Problem -> Your reply should reproduce each record precisely as written.

(Stored data)
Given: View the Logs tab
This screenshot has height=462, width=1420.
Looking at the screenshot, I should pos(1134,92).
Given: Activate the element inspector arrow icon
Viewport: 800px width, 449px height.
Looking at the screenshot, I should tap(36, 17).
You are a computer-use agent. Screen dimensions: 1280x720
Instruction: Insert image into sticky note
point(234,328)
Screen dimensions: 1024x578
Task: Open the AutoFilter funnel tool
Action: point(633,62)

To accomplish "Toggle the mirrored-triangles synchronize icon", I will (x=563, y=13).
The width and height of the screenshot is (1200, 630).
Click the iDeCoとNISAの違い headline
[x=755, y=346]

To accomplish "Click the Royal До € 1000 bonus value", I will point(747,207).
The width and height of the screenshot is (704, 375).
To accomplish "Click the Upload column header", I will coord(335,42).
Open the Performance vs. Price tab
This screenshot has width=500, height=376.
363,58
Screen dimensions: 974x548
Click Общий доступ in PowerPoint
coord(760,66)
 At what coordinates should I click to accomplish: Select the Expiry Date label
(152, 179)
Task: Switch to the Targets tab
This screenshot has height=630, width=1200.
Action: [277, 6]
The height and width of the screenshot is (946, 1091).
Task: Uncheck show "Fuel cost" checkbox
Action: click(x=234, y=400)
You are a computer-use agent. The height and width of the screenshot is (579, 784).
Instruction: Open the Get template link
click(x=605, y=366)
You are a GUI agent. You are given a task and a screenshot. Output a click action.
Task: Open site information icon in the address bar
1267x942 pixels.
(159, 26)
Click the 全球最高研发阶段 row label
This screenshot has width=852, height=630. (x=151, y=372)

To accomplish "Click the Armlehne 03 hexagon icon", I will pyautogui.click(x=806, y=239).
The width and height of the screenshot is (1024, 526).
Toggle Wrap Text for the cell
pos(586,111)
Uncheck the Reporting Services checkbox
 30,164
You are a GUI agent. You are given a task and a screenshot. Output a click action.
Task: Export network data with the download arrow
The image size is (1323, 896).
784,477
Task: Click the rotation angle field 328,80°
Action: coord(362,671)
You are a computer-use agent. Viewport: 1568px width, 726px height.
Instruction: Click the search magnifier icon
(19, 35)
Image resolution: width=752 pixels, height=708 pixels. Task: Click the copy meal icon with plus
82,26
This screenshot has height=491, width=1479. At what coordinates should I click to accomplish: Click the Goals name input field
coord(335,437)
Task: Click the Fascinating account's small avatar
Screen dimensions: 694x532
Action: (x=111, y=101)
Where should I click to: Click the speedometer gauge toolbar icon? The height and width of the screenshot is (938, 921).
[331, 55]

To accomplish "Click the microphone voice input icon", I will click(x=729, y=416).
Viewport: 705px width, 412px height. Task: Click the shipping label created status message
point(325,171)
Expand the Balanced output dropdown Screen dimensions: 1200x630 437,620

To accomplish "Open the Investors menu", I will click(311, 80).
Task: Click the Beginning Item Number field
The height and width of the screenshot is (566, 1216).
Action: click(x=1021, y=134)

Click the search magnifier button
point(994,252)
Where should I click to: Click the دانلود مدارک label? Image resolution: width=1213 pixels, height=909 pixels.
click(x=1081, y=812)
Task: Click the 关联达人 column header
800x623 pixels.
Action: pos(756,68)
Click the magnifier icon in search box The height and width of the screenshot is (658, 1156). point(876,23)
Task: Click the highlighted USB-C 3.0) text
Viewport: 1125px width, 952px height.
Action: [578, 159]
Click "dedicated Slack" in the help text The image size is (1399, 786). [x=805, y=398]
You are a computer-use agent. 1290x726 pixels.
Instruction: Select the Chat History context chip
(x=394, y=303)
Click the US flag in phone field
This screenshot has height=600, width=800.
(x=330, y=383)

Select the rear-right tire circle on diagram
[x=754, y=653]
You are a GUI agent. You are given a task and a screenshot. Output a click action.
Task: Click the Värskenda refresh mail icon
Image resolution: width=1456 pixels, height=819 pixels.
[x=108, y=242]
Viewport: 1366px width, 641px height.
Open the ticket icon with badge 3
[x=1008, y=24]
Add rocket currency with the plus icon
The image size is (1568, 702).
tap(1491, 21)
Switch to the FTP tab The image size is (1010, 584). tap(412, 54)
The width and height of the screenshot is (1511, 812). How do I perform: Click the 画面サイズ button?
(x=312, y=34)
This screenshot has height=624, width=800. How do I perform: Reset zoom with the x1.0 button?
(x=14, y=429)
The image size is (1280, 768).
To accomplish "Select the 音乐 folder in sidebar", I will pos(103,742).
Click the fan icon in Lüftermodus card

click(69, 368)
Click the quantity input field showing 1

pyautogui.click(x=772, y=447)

Task answer ->
Given: View the Logs tab
This screenshot has height=462, width=1420.
Looking at the screenshot, I should pos(1134,92).
Given: Activate the element inspector arrow icon
Viewport: 800px width, 449px height.
Looking at the screenshot, I should tap(36, 17).
You are a computer-use agent. Screen dimensions: 1280x720
Instruction: Insert image into sticky note
point(234,328)
Screen dimensions: 1024x578
Task: Open the AutoFilter funnel tool
Action: point(633,62)

To accomplish "Toggle the mirrored-triangles synchronize icon", I will (x=563, y=13).
The width and height of the screenshot is (1200, 630).
Click the iDeCoとNISAの違い headline
[x=755, y=346]

To accomplish "Click the Royal До € 1000 bonus value", I will point(747,207).
The width and height of the screenshot is (704, 375).
To accomplish "Click the Upload column header", I will coord(335,42).
Open the Performance vs. Price tab
This screenshot has width=500, height=376.
363,58
Screen dimensions: 974x548
Click Общий доступ in PowerPoint
coord(760,66)
 At what coordinates should I click to accomplish: Select the Expiry Date label
(152, 179)
Task: Switch to the Targets tab
This screenshot has height=630, width=1200.
Action: [277, 6]
The height and width of the screenshot is (946, 1091).
Task: Uncheck show "Fuel cost" checkbox
Action: click(x=234, y=400)
You are a computer-use agent. The height and width of the screenshot is (579, 784).
Instruction: Open the Get template link
click(x=605, y=366)
You are a GUI agent. You are given a task and a screenshot. Output a click action.
Task: Open site information icon in the address bar
1267x942 pixels.
(159, 26)
Click the 全球最高研发阶段 row label
This screenshot has width=852, height=630. (x=151, y=372)

To accomplish "Click the Armlehne 03 hexagon icon", I will pyautogui.click(x=806, y=239).
The width and height of the screenshot is (1024, 526).
Toggle Wrap Text for the cell
pos(586,111)
Uncheck the Reporting Services checkbox
 30,164
You are a GUI agent. You are given a task and a screenshot. Output a click action.
Task: Export network data with the download arrow
The image size is (1323, 896).
784,477
Task: Click the rotation angle field 328,80°
Action: coord(362,671)
You are a computer-use agent. Viewport: 1568px width, 726px height.
Instruction: Click the search magnifier icon
(19, 35)
Image resolution: width=752 pixels, height=708 pixels. Task: Click the copy meal icon with plus
82,26
This screenshot has height=491, width=1479. At what coordinates should I click to accomplish: Click the Goals name input field
coord(335,437)
Task: Click the Fascinating account's small avatar
Screen dimensions: 694x532
Action: (x=111, y=101)
Where should I click to: Click the speedometer gauge toolbar icon? The height and width of the screenshot is (938, 921).
[331, 55]

To accomplish "Click the microphone voice input icon", I will click(x=729, y=416).
Viewport: 705px width, 412px height. Task: Click the shipping label created status message
point(325,171)
Expand the Balanced output dropdown Screen dimensions: 1200x630 437,620

To accomplish "Open the Investors menu", I will click(311, 80).
Task: Click the Beginning Item Number field
The height and width of the screenshot is (566, 1216).
Action: click(x=1021, y=134)

Click the search magnifier button
point(994,252)
Where should I click to: Click the دانلود مدارک label? Image resolution: width=1213 pixels, height=909 pixels.
click(x=1081, y=812)
Task: Click the 关联达人 column header
800x623 pixels.
Action: pos(756,68)
Click the magnifier icon in search box The height and width of the screenshot is (658, 1156). point(876,23)
Task: Click the highlighted USB-C 3.0) text
Viewport: 1125px width, 952px height.
Action: [578, 159]
Click "dedicated Slack" in the help text The image size is (1399, 786). [x=805, y=398]
You are a computer-use agent. 1290x726 pixels.
Instruction: Select the Chat History context chip
(x=394, y=303)
Click the US flag in phone field
This screenshot has height=600, width=800.
(x=330, y=383)

Select the rear-right tire circle on diagram
[x=754, y=653]
You are a GUI agent. You are given a task and a screenshot. Output a click action.
Task: Click the Värskenda refresh mail icon
Image resolution: width=1456 pixels, height=819 pixels.
[x=108, y=242]
Viewport: 1366px width, 641px height.
Open the ticket icon with badge 3
[x=1008, y=24]
Add rocket currency with the plus icon
The image size is (1568, 702).
tap(1491, 21)
Switch to the FTP tab The image size is (1010, 584). tap(412, 54)
The width and height of the screenshot is (1511, 812). How do I perform: Click the 画面サイズ button?
(x=312, y=34)
This screenshot has height=624, width=800. How do I perform: Reset zoom with the x1.0 button?
(x=14, y=429)
The image size is (1280, 768).
To accomplish "Select the 音乐 folder in sidebar", I will pos(103,742).
Click the fan icon in Lüftermodus card

click(69, 368)
Click the quantity input field showing 1

pyautogui.click(x=772, y=447)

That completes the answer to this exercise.